Dynamics of electron beams in plasmas

The characteristic features of the relaxation of the energy and momentum distribution functions of the electrons in a plasma produced by a low-voltage beam discharge in helium are investigated. It is established that, contrary to widely held opinion, the energy of an intense electron beam may relax due to the wave excitation. The critical currents corresponding to a jumplike transition from one relaxation mechanism to another are measured. The density of metastable helium atoms is determined from the comparative analysis of theoretical and experimental results on the structure of the energy spectrum of the electrons of an intense beam. An intense electron beam is found to become more isotropic in the course of its interaction with Langmuir waves in a collisionless plasma. The cross section for quasi-elastic collisions between the electrons and Langmuir plasmons is estimated.
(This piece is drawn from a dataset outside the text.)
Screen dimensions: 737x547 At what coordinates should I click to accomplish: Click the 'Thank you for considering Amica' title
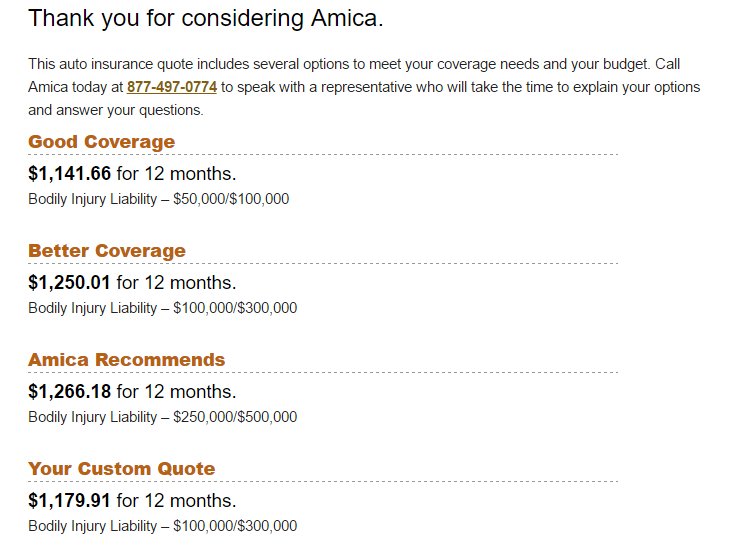pos(206,19)
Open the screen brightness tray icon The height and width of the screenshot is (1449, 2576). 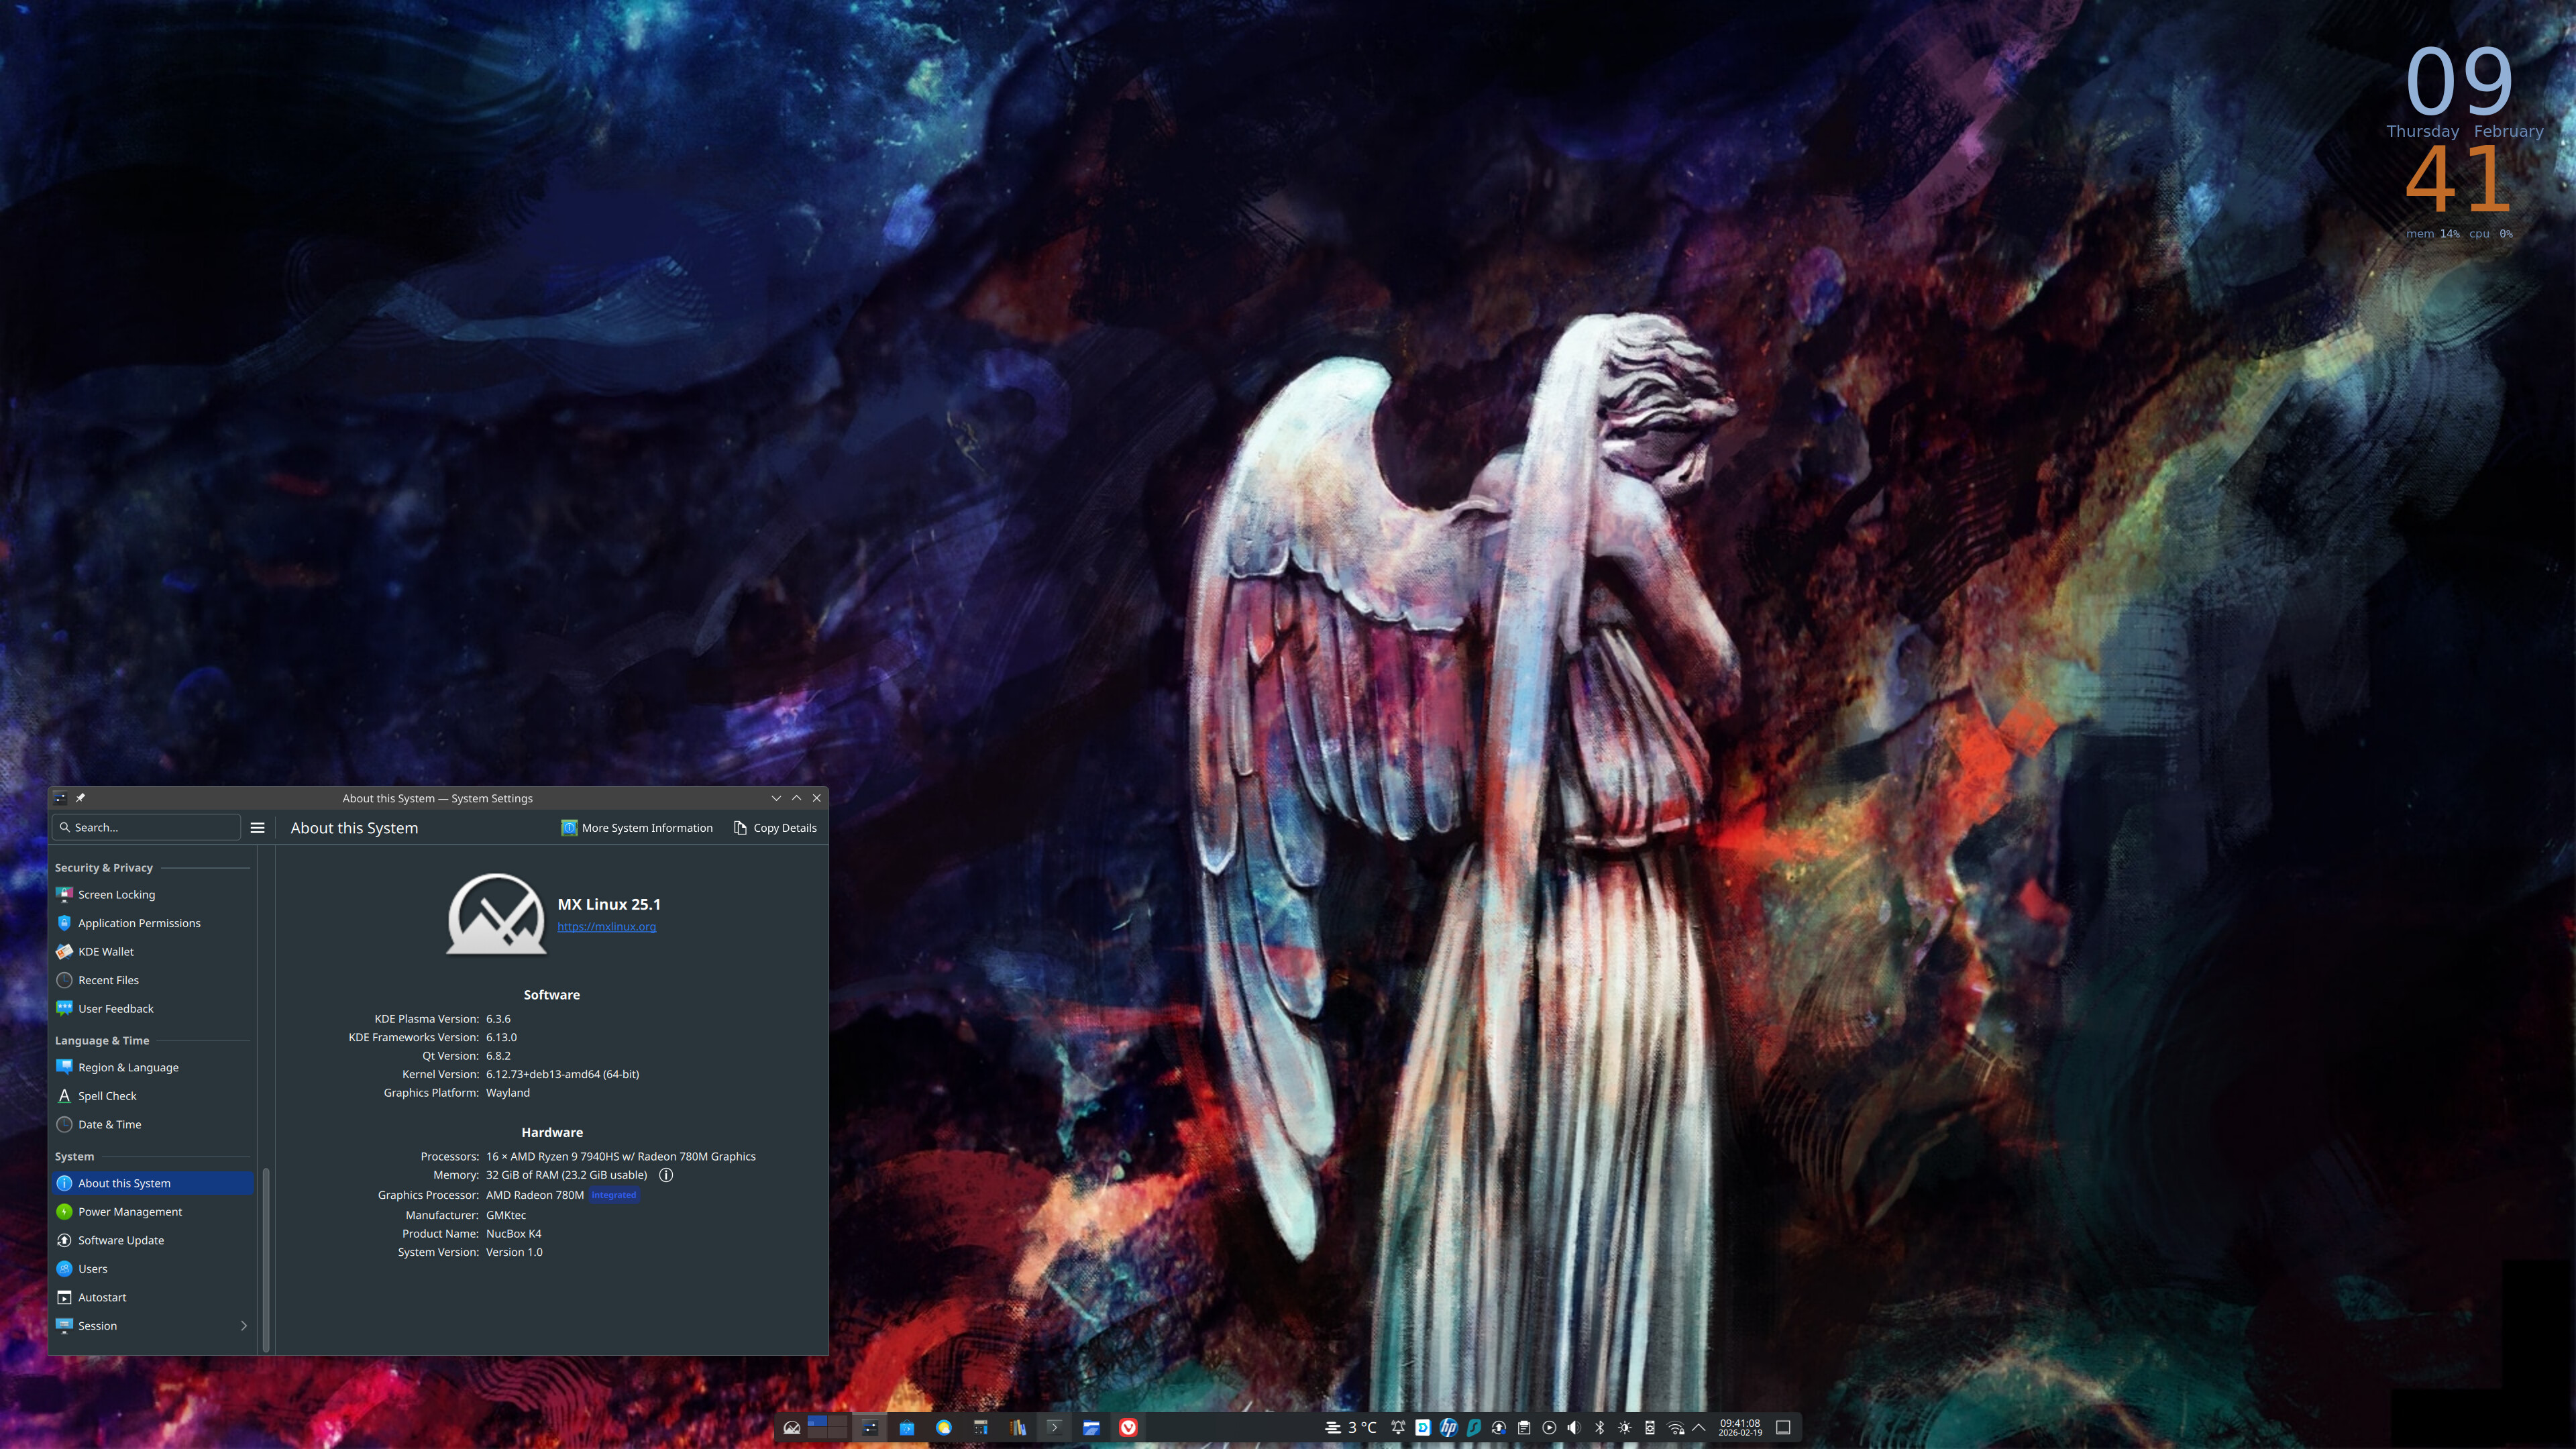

The wave nature of the beam-plasma mechanism for the relaxation of the anisotropic electron energy distribution function is demonstrated, and the mechanism itself is shown to come into play when the discharge current exceeds a certain critical level. The experimental threshold criterion for the energy relaxation of an intense monoenergetic beam is obtained for the first time. It is shown that the relaxation occurs in two stages: the isotropization stage, in which the beam energy decreases insignificantly, is followed by the stage in which the beam relaxes to a state with a plateau-like energy distribution function. The threshold criterion for the relaxation of the anisotropic electron energy distribution function is universal in character regardless of the cause of anisotropy.